WHAT TO PRODUCE: Starting at the top line, return each entry word for word.

--- DATA FOR REVIEW Enclosed Below ---

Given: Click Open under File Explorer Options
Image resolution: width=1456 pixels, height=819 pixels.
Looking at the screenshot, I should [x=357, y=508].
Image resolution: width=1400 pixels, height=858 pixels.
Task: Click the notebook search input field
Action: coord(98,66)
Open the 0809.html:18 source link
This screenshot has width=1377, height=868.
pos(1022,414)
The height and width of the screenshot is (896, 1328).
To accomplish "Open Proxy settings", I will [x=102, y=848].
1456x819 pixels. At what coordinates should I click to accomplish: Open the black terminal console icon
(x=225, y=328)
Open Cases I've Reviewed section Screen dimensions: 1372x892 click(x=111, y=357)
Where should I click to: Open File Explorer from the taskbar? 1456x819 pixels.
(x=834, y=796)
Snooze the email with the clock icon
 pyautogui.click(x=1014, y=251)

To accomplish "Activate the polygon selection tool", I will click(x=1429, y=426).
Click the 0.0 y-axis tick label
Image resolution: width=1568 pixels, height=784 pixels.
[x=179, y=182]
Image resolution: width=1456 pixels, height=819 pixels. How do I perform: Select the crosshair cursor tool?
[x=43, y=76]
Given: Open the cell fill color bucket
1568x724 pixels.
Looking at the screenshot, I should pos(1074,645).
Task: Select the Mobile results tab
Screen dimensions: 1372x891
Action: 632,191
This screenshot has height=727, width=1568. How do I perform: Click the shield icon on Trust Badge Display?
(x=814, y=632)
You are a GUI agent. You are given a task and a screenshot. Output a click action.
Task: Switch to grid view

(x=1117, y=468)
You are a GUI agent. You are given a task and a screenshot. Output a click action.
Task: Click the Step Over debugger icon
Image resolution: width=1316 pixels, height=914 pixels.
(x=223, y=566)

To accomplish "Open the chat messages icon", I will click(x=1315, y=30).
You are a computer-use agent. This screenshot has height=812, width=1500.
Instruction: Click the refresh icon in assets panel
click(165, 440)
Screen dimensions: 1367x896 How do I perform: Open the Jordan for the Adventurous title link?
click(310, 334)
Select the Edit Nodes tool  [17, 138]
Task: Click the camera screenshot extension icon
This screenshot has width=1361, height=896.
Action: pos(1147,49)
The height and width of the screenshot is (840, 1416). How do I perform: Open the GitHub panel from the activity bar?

--- End of Enclosed DATA FOR REVIEW ---

ANSWER BELOW:
Given: Click Open under File Explorer Options
Image resolution: width=1456 pixels, height=819 pixels.
Looking at the screenshot, I should [x=357, y=508].
Image resolution: width=1400 pixels, height=858 pixels.
Task: Click the notebook search input field
Action: coord(98,66)
Open the 0809.html:18 source link
This screenshot has width=1377, height=868.
pos(1022,414)
The height and width of the screenshot is (896, 1328).
To accomplish "Open Proxy settings", I will [x=102, y=848].
1456x819 pixels. At what coordinates should I click to accomplish: Open the black terminal console icon
(x=225, y=328)
Open Cases I've Reviewed section Screen dimensions: 1372x892 click(x=111, y=357)
Where should I click to: Open File Explorer from the taskbar? 1456x819 pixels.
(x=834, y=796)
Snooze the email with the clock icon
 pyautogui.click(x=1014, y=251)

To accomplish "Activate the polygon selection tool", I will click(x=1429, y=426).
Click the 0.0 y-axis tick label
Image resolution: width=1568 pixels, height=784 pixels.
[x=179, y=182]
Image resolution: width=1456 pixels, height=819 pixels. How do I perform: Select the crosshair cursor tool?
[x=43, y=76]
Given: Open the cell fill color bucket
1568x724 pixels.
Looking at the screenshot, I should pos(1074,645).
Task: Select the Mobile results tab
Screen dimensions: 1372x891
Action: 632,191
This screenshot has height=727, width=1568. How do I perform: Click the shield icon on Trust Badge Display?
(x=814, y=632)
You are a GUI agent. You are given a task and a screenshot. Output a click action.
Task: Switch to grid view

(x=1117, y=468)
You are a GUI agent. You are given a task and a screenshot. Output a click action.
Task: Click the Step Over debugger icon
Image resolution: width=1316 pixels, height=914 pixels.
(x=223, y=566)

To accomplish "Open the chat messages icon", I will click(x=1315, y=30).
You are a computer-use agent. This screenshot has height=812, width=1500.
Instruction: Click the refresh icon in assets panel
click(165, 440)
Screen dimensions: 1367x896 How do I perform: Open the Jordan for the Adventurous title link?
click(310, 334)
Select the Edit Nodes tool  [17, 138]
Task: Click the camera screenshot extension icon
This screenshot has width=1361, height=896.
Action: pos(1147,49)
The height and width of the screenshot is (840, 1416). How do I perform: Open the GitHub panel from the activity bar?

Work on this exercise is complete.